The other scene that cracked me up was when he excuses himself from the table when he's having dinner at a restaurant with Lena. In an unexplained fit of rage he destroys the bathroom. When the headwaiter confronts him about it he denies doing it, even though he is the only possible suspect and his hand is bleeding profusely. His denial of the obvious is darkly hilarious.
I can understand why this movie isn't everyone's cup of tea, so to speak. Barry is not only a departure for Adam Sandler, he's also an unusual movie protagonist. When Barry and Lena make love they exchange the following bit of sex talk... Barry, “I'm lookin' at your face and I just wanna smash it. I just wanna fuckin' smash it with a sledgehammer and squeeze it. You're so pretty.” Lena, “I want to chew your face, and I want to scoop out your eyes and I want to eat them and chew them and suck on them.” It's not your typical pillow talk but it has a raw honesty to it that I found refreshing.

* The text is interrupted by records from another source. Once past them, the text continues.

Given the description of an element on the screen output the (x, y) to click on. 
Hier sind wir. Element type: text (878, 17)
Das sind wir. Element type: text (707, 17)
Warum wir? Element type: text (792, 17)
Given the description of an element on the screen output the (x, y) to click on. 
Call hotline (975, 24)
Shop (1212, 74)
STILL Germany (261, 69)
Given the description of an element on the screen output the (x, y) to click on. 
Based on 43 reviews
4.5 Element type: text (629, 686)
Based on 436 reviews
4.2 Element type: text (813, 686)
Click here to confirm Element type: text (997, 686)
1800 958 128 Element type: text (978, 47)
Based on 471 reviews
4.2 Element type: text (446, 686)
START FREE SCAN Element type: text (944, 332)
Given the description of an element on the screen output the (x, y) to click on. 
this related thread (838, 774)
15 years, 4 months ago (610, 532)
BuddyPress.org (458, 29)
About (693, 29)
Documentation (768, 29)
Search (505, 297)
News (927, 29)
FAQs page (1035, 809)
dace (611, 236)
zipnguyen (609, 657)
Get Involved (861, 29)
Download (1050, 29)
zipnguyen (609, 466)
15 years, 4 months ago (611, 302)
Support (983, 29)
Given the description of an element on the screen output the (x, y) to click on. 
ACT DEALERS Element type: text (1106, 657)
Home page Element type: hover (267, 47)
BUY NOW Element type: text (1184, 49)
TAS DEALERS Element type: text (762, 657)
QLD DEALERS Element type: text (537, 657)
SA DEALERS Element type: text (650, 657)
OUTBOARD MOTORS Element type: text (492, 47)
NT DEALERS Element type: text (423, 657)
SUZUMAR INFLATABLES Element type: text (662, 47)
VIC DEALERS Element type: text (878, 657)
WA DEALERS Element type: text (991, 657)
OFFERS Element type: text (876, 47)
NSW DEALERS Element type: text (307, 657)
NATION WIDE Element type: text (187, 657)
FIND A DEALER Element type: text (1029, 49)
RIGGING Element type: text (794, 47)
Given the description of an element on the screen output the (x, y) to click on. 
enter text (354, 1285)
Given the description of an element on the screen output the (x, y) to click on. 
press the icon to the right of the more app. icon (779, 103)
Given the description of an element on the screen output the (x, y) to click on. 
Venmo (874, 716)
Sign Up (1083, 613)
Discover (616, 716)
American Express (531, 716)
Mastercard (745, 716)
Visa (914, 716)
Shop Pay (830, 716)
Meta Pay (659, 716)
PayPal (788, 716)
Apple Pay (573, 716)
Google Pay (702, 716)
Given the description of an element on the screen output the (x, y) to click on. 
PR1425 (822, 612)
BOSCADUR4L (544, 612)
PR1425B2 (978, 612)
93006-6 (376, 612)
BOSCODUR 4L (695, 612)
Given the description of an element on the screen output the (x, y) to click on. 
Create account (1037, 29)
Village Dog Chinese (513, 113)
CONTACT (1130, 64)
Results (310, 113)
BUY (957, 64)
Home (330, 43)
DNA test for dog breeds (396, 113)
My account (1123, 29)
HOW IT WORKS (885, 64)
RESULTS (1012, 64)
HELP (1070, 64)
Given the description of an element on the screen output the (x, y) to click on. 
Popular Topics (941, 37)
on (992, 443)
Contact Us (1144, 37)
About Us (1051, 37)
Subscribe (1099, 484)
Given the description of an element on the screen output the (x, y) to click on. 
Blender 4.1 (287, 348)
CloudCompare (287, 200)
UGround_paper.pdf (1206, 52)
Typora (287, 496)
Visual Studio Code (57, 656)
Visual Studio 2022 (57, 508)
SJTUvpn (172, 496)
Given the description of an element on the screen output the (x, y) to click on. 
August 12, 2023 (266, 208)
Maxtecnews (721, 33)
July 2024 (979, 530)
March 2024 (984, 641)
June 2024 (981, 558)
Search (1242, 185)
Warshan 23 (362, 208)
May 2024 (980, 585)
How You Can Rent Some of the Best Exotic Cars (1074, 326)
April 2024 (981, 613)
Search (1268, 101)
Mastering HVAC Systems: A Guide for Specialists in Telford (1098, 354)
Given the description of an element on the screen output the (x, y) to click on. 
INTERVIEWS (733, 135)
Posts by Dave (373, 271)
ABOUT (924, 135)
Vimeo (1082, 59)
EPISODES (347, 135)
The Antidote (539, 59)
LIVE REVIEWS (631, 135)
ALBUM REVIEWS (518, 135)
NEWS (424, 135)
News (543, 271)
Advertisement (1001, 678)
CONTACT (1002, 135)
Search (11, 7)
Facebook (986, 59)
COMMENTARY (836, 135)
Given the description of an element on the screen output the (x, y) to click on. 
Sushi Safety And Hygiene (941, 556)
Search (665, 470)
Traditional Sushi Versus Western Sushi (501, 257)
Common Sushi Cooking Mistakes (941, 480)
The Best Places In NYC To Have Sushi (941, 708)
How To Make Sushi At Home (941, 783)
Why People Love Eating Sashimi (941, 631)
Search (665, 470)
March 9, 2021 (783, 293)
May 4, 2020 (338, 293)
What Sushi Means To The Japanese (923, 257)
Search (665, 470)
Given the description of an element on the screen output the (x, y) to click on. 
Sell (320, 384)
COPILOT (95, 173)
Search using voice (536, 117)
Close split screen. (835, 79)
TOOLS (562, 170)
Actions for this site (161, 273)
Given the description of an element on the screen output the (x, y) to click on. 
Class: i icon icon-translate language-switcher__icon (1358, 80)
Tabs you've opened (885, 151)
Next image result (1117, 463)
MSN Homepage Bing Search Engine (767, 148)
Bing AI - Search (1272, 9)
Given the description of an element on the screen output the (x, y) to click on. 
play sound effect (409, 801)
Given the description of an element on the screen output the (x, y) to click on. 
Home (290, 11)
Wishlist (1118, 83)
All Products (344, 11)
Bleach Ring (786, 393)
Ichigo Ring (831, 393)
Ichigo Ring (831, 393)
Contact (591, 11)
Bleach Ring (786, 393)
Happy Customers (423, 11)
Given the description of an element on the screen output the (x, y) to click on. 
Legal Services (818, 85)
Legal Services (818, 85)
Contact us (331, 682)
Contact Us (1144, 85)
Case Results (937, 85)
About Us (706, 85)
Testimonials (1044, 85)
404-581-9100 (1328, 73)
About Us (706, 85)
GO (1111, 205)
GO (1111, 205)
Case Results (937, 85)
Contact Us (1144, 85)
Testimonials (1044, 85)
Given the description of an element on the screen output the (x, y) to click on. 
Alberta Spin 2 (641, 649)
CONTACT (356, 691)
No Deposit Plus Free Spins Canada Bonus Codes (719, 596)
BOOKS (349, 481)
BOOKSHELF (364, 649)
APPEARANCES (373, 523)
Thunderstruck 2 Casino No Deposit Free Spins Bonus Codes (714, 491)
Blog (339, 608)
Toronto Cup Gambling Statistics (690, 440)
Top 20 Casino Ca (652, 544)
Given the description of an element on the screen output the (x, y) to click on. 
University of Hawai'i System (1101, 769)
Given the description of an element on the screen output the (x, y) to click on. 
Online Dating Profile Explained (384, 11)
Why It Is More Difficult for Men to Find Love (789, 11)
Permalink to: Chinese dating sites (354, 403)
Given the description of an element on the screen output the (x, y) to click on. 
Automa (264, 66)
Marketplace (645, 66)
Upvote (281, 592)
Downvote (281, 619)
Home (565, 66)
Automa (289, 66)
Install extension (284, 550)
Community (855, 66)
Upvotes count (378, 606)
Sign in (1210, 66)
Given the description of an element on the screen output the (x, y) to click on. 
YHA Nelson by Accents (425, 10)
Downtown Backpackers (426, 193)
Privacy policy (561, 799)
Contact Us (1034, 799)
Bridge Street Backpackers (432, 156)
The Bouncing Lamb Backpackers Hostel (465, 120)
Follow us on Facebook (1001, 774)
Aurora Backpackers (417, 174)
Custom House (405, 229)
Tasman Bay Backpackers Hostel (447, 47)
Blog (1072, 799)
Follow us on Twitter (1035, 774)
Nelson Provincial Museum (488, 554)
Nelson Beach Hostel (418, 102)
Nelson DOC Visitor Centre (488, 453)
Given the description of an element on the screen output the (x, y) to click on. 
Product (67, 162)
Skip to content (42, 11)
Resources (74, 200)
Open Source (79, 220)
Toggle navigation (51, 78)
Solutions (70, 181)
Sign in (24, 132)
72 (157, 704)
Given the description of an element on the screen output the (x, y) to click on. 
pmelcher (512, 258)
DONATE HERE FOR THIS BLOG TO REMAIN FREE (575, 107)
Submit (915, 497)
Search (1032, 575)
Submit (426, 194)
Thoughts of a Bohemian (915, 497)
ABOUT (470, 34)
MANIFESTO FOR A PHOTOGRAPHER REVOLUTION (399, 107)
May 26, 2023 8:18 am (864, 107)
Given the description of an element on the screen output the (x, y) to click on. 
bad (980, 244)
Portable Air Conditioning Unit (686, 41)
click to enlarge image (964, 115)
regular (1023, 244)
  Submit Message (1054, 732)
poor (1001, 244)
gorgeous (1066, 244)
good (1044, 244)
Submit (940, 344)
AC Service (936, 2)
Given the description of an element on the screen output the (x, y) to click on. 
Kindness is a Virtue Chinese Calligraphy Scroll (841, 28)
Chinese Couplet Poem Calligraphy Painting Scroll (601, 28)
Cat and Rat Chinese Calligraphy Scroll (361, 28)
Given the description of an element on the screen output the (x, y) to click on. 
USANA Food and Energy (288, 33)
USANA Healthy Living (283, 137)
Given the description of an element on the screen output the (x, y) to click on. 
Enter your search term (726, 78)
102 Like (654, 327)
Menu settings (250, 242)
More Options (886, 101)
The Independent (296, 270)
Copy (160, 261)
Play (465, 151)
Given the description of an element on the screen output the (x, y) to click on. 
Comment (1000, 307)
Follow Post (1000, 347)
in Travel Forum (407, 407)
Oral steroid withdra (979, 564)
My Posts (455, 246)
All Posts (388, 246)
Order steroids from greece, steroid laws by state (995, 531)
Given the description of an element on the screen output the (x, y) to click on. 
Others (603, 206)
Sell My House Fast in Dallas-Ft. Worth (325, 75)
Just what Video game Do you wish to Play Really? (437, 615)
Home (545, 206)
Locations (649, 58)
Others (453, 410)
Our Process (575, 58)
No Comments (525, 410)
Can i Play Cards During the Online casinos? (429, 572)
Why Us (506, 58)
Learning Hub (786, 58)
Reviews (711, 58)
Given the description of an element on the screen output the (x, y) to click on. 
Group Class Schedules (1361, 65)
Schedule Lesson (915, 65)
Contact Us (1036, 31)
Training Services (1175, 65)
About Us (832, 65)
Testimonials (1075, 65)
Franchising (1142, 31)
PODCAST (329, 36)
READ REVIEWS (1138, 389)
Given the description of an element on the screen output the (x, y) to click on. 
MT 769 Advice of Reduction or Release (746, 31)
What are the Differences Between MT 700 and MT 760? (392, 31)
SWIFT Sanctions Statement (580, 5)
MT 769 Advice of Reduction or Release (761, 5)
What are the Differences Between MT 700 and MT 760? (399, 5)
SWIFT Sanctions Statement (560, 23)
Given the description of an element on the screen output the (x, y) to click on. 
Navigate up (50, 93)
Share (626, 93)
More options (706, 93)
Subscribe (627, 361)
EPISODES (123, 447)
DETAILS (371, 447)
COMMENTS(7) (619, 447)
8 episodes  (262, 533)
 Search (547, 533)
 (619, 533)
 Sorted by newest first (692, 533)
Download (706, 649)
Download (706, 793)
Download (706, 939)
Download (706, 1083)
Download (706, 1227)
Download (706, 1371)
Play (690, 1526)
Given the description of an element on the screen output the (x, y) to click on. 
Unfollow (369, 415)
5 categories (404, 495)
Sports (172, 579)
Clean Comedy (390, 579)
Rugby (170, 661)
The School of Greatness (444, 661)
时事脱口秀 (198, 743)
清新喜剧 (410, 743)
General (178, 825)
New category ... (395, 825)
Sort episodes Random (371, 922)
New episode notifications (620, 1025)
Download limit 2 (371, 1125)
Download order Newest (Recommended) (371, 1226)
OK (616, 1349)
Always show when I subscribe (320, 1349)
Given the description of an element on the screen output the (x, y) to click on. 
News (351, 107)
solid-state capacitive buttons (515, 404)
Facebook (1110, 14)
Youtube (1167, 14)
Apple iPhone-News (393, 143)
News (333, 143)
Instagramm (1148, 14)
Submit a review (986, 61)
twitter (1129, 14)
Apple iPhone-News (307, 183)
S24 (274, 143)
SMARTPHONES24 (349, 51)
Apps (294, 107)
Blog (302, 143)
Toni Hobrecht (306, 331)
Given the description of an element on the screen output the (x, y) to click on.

At heart Punch-Drunk Love is really just another romantic comedy. It ends on a very happy Hollywood note that anyone who's familiar with his work knows is a very rare occurrence in a Paul Thomas Anderson film. Another plus is the run time. Unlike his other overlong movies this one clocks in at just an hour and a half. Punch-Drunk Love is easily his most accessible movie and Adam Sandler's finest screen performance.